▶ _Instruction 1_
In the entries from the line holding "Vyvěšeno (611, 657)" through the line holding "Adatkezelési tájékoztató (470, 1657)", inclusive, switch "Kategorie" to "Rubrika" and write those lines out again with nothing else changed.

▶ _Text passage_
Unusually, the Silverstone-based team - which is expected to change hands in the wake of the Japanese race - holds one major advantage over its rivals, as both Sutil and Sakon Yamamoto have extensive experience of racing at the revamped Fuji circuit from their time in Japanese F3 and Formula Nippon.

"I think it's very good that F1 is going there," Sutil claims, "I had many F3 races and many tests there, so it's like my second home track! The experience will help as I know which parts are important and how you set up the car there, what the benefits are and so on. I think it's very good to know about driving this circuit because it's not easy, and there are some special corners where you really have to be very smooth and not push, because otherwise you will be slow. I hope it will be an advantage.

"The area surrounding the circuit is very nice, and the circuit is also a special track. It's like in Monza, I would say. Normally Fuji is a low downforce track but, for sure, we'll see some cars running higher levels just trying to gain some time in the middle and last sectors. In general, though, it'll be a low downforce set-up similar to Spa."

"Fuji is a very interesting circuit, because one side is a very quick straight, and the other is very technical, especially sector three," echoed Yamamoto, "For a driver, it's interesting but, for engineers, it's a real compromise. The last part is probably best for drivers. It's a bit slow, but it's fun to drive - and this is the part where the driver can make a difference, good or bad."

The Japanese driver's memories are not all good, however.

"The first time I raced there, on the old circuit, was in F3 in 2001 - it was good until I crashed!" he smiles, "My first race on the new circuit was 2005, in Japanese GTs. On the old track, you could really use a big tow and you could pass more easily, but I think it was more tricky and more dangerous. The new one is safer, but it still has the long straight."

Against expectation, Spa was 'a storming race' for the Spyker team, with Sutil fighting hard to get to twelfth position in his first stint, before eventually finishing 14th. With the advantage of 'local' knowledge and a new aero upgrade scheduled for Fuji, chief technical officer Mike Gascoyne is hoping for the same, or better, this weekend.

"The whole team was certainly buoyed by the progress in Spa," he notes, "In qualifying, we were stronger and, without a small error on his quickest lap, Adrian could have finished even higher up the order. We then converted that on race day into a good performance. Adrian, in particular, had a fantastic race, with the only disappointment not being able to get past Coulthard on his one-stop strategy, which cost us a couple of places.

"Obviously, we don't have historical data to refer to [for Fuji], but we are able to perform a lot of simulation work back in the factory. The most difficult aspect is knowing which kerbs you can run and not run over, so it is difficult to be totally prepared. This undoubtedly means more work on the Friday and you will see people doing more laps than they usually do. Fuji is a very long circuit with a long straight, but the rest of the lap requires more downforce, so set-up will always be a compromise. However, we know that the B-spec has significantly less drag than the old car and we know that this will help us at Fuji, plus China and Brazil.

▶ _Data shown_
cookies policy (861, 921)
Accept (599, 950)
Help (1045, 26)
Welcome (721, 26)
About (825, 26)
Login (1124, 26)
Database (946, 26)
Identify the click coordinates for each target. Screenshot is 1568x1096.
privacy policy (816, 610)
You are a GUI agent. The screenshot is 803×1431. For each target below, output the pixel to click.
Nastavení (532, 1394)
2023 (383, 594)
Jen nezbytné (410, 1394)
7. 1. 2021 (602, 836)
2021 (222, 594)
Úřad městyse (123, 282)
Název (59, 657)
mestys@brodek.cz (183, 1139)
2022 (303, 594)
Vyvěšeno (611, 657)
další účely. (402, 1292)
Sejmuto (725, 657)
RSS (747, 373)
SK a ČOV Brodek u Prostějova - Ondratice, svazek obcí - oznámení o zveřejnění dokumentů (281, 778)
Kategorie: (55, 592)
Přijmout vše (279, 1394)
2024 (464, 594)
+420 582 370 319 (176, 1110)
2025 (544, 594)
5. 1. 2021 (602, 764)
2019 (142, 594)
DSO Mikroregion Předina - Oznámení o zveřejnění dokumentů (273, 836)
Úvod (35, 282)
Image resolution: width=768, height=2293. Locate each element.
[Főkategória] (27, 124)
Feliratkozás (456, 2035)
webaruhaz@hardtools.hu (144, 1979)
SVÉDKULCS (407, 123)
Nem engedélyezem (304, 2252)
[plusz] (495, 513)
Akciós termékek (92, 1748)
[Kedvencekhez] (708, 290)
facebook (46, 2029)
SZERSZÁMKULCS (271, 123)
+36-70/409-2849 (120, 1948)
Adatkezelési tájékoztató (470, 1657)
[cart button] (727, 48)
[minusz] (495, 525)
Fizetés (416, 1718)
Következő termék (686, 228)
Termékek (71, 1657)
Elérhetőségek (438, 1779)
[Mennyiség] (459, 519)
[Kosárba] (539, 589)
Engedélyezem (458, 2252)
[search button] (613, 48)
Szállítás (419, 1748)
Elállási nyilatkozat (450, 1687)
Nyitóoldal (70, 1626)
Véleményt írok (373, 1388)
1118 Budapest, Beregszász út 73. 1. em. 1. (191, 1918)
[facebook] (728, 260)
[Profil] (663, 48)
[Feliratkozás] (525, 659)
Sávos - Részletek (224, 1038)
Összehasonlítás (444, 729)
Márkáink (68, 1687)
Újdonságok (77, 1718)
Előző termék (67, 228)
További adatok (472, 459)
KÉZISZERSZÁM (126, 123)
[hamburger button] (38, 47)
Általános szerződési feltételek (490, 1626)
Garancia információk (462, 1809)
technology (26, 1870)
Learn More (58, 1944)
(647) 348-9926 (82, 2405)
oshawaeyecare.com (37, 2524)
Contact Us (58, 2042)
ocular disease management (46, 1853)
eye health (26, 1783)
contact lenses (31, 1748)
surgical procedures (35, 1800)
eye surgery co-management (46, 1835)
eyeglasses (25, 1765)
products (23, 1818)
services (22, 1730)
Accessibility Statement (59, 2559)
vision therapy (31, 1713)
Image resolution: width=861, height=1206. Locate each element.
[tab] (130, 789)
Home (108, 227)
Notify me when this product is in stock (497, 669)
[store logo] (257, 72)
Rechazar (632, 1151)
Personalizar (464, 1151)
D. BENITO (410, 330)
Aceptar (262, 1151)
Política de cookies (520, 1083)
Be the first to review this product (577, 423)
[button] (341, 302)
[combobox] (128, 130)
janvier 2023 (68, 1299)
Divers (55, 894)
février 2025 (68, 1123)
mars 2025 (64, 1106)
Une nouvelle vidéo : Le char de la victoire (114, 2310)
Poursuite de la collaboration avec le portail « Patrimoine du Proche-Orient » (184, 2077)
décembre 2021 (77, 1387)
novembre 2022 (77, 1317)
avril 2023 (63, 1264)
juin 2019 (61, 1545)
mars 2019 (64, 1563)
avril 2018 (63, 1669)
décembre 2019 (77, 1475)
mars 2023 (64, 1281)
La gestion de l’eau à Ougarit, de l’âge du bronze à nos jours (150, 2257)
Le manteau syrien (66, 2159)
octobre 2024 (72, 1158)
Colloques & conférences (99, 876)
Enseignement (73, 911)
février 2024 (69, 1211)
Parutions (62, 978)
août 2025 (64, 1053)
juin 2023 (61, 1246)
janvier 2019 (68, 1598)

▶ _Instruction 2_
Answer from the passage on the Fuji circuit.
(a) In which series and year did Yamamoto first race on the old Fuji circuit?
(b) In what position did Sutil finish at Spa?
(c) In which two series did both Spyker drivers gain their experience of the revamped Fuji circuit?

▶ _Exercise answer 1_
Vyvěšeno (611, 657)
další účely. (402, 1292)
Sejmuto (725, 657)
RSS (747, 373)
SK a ČOV Brodek u Prostějova - Ondratice, svazek obcí - oznámení o zveřejnění dokumentů (281, 778)
Rubrika: (55, 592)
Přijmout vše (279, 1394)
2024 (464, 594)
+420 582 370 319 (176, 1110)
2025 (544, 594)
5. 1. 2021 (602, 764)
2019 (142, 594)
DSO Mikroregion Předina - Oznámení o zveřejnění dokumentů (273, 836)
Úvod (35, 282)
Image resolution: width=768, height=2293. Locate each element.
[Főkategória] (27, 124)
Feliratkozás (456, 2035)
webaruhaz@hardtools.hu (144, 1979)
SVÉDKULCS (407, 123)
Nem engedélyezem (304, 2252)
[plusz] (495, 513)
Akciós termékek (92, 1748)
[Kedvencekhez] (708, 290)
facebook (46, 2029)
SZERSZÁMKULCS (271, 123)
+36-70/409-2849 (120, 1948)
Adatkezelési tájékoztató (470, 1657)

▶ _Exercise answer 2_
(a) F3, in 2001.
(b) 14th.
(c) Japanese F3 and Formula Nippon.